- One of the two PlayStation 2 cover artworks.
- Developer: 5pb.
- Series: Memories Off
- Platforms: PlayStation 2, PlayStation 3, PlayStation Portable, PlayStation Vita, Xbox 360, iPhone, iPod Touch
- Release: PlayStation 2 JP: August 21, 2008; PlayStation Portable JP: May 28, 2009; Xbox 360 JP: August 27, 2009; iPhone, iPod TouchWW: November 4, 2010; PlayStation 3, PlayStation Vita JP: June 27, 2013;
- Genres: Drama, romance, visual novel
- Mode: Single-player

= Memories Off 6: T-wave =

2008 video game

Memories Off 6: T-wave (メモリーズオフ シックス ～トライアングル・ウェーブ～, Memorīzu Ofu Shikkusu ~Toraianguru Uēbu~) is a Japanese romance visual novel developed by 5pb. originally released for the PlayStation 2 console on August 21, 2008. It was released for the Xbox 360 on August 27, 2009. This was the second game in the Memories Off series to be developed by 5pb. after exclusive development and distribution rights of the series was transferred over to 5pb. from Cyberfront. A manga adaptation of the game was published in the Comic Alive magazine in 2008.

A sequel named Memories Off 6: Next Revelation was released for the PS2 and Xbox 360 in 2009. It was later ported to the PSP in 2010. A PlayStation Vita and PlayStation 3 port of both games are released on June 27, 2013.

==Characters==
- Shio Tsukamoto (塚本 志雄, Tsukamoto Shio)

The main male character of the game and the one who the player controls. He's the landlord of his own apartment building, making him the richest protagonist in the series. He also works in the student council, thanks to Ririsu. He also enjoys listening to radio, especially a radio show called T-Wave.
- Ririsu Toomine (遠峯 りりす, Tōmine Ririsu)

A second year student at Sumisora High School. Ririsu is Shio's childhood friend and Chisa's best friend. She moved away for few years and when she came back to Sumisora her personality had changed dramatically.
- Chisa Hakosaki (箱崎 智紗, Hakosaki Chisa)

A second year student at Sumisora High School. She has a crush on Shio, which she tells him about in the game's beginning.
- Chloe Kagamigawa (嘉神川 クロエ, Kagamigawa Kuroe)

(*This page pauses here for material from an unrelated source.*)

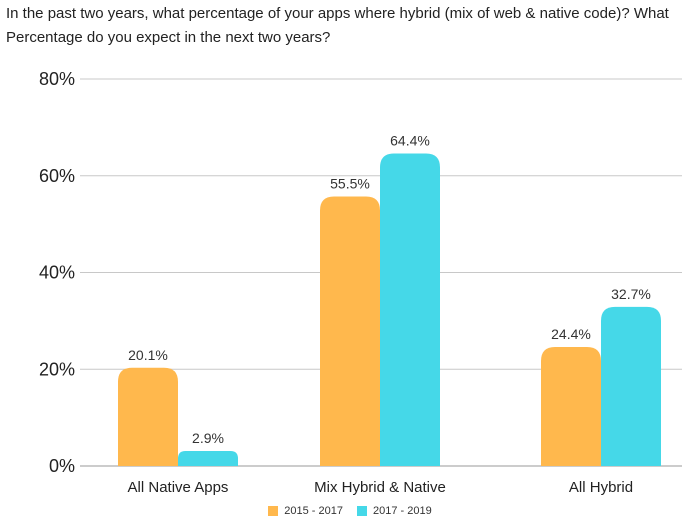  I want to click on legend-item-series-2: 2017 - 2019, so click(394, 511).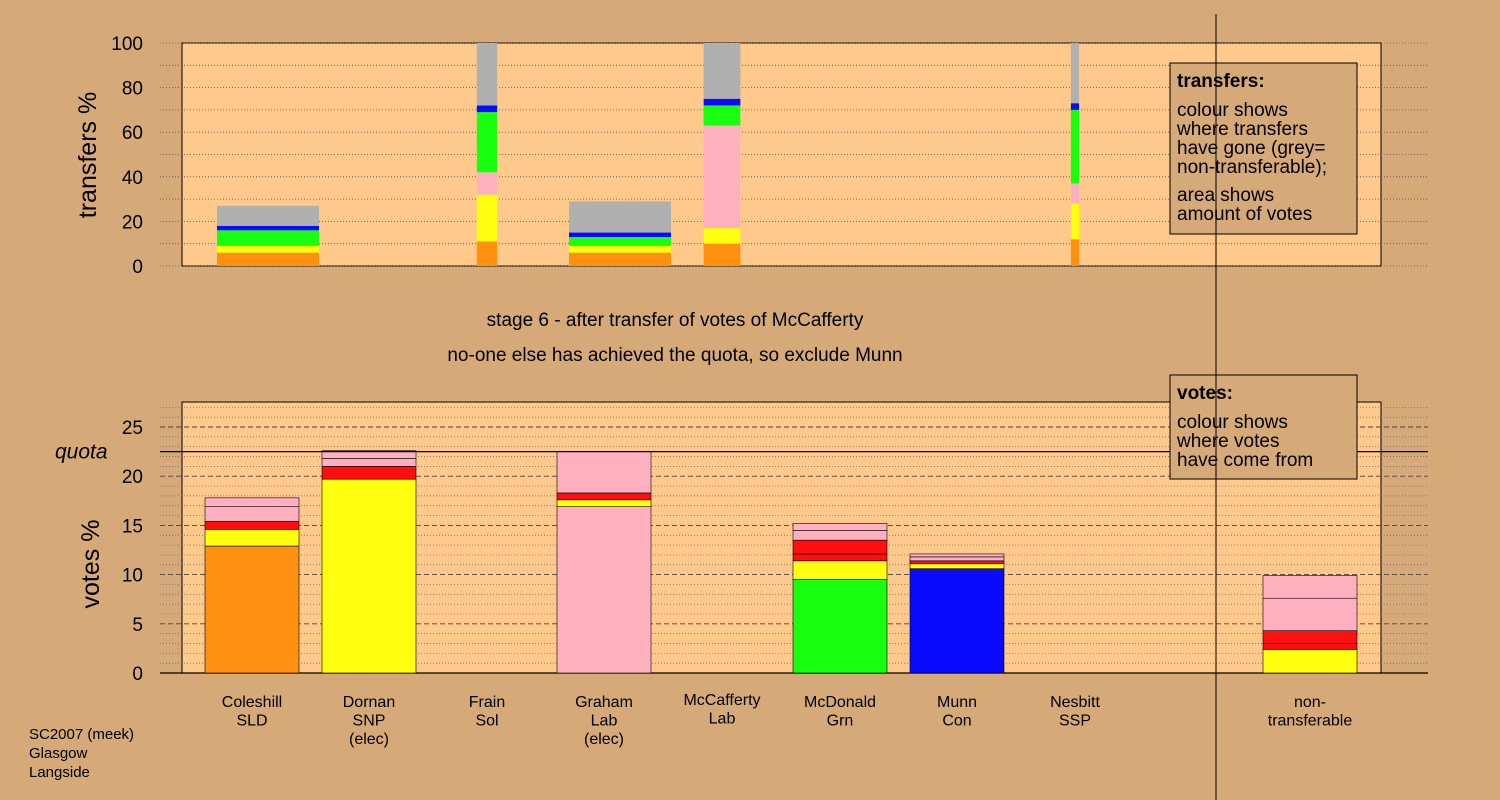 This screenshot has width=1500, height=800. Describe the element at coordinates (132, 90) in the screenshot. I see `transfers-y-tick-label: 80` at that location.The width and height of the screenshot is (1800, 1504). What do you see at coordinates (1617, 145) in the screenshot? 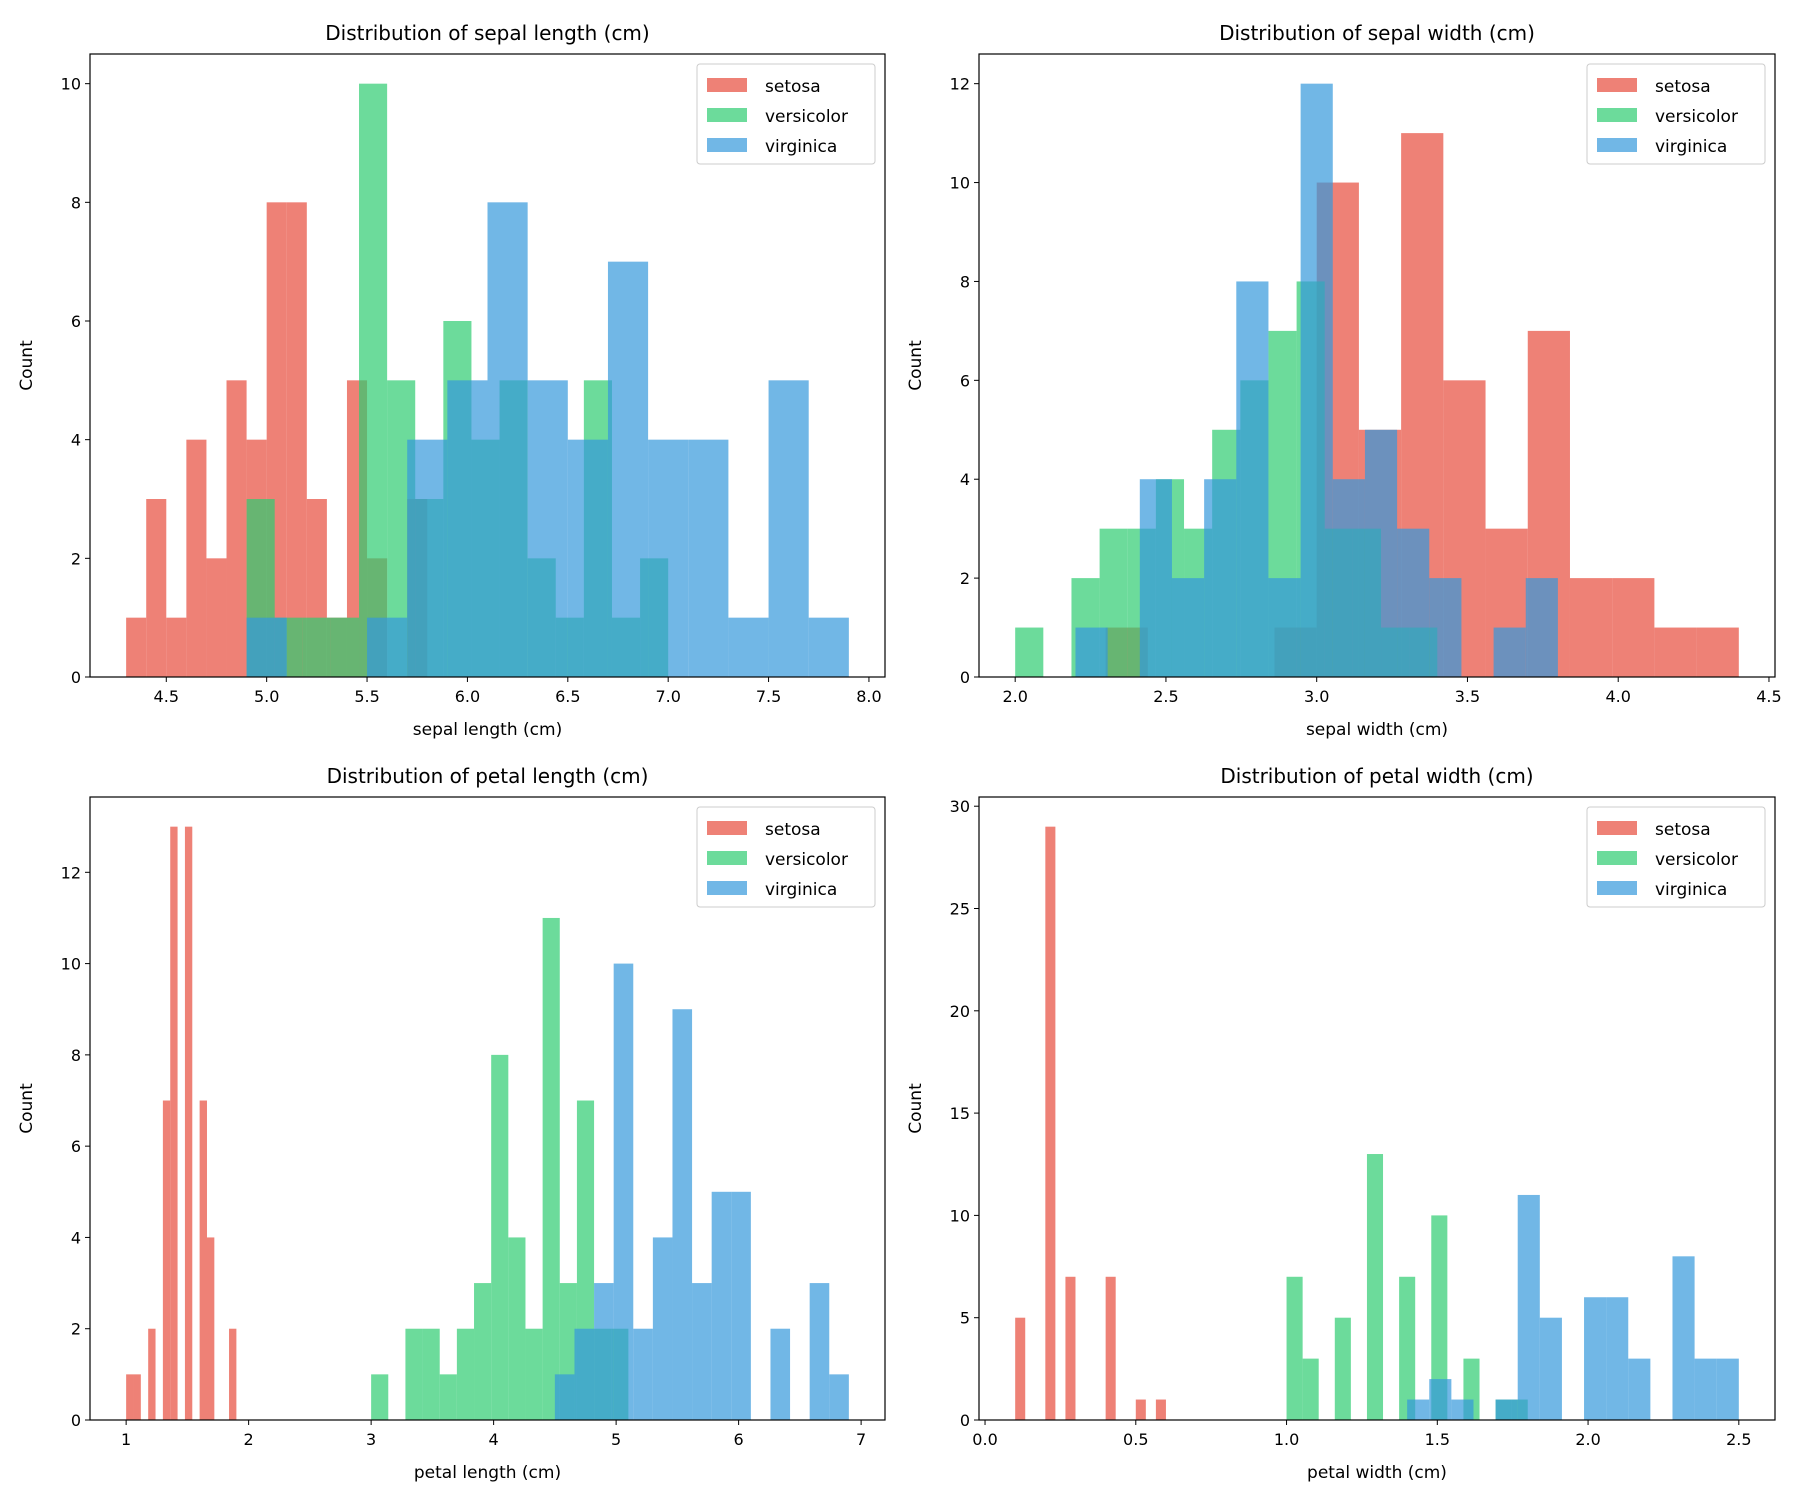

A third year student at Sumisora High School and the student council president. Her father is Japanese and her mother is French. She is the second heroine with mixed blood in Memories Off series (First one being Shion Futami from the first game).
- Rein Suzushiro (鈴代 黎音, Suzushiro Rein)

A 24-year-old woman who is a novelist. She's known for skipping deadlines, making her novels get delayed release.
- Yuuno Kasuga (春日 結乃, Kasuga Yūno)

A first year transfer student at Sumisora High School.
- Tooru Saga (佐賀 亭, Saga Tōru)

Shio's best friend, although he is often neglected. He claims that he likes Ririsu.
- Shin Inaho (稲穂 信, Inaho Shin)

The recurring character throughout the Memories Off series. He is the brother of a certain heroine.
- KANATA
The DJ of the radio show that Shio listens to. Her real identity is Kanata Kurosu (黒須 カナタ, Kurosu Kanata) from Omoide ni Kanata Kimi: Memories Off. She does not make an actual appearance in the game.

==Development==
The development and distribution of Memories Off 6: T-wave was handled completely by 5pb. Games. The character designers for the game are Takayuki Koshimizu and Yukihiro Matsuo, who also worked for the previous 3 games.

==Music==
The music of Memories Off 6: T-wave is composed by Takeshi Abo. The opening theme, "Triangle Wave", will be performed by Ayumi Murata and the ending theme, "Perimeter" (プリミディア, Purimitea) will be performed by Ayane. Both theme songs were penned by Chiyomaru Shikura.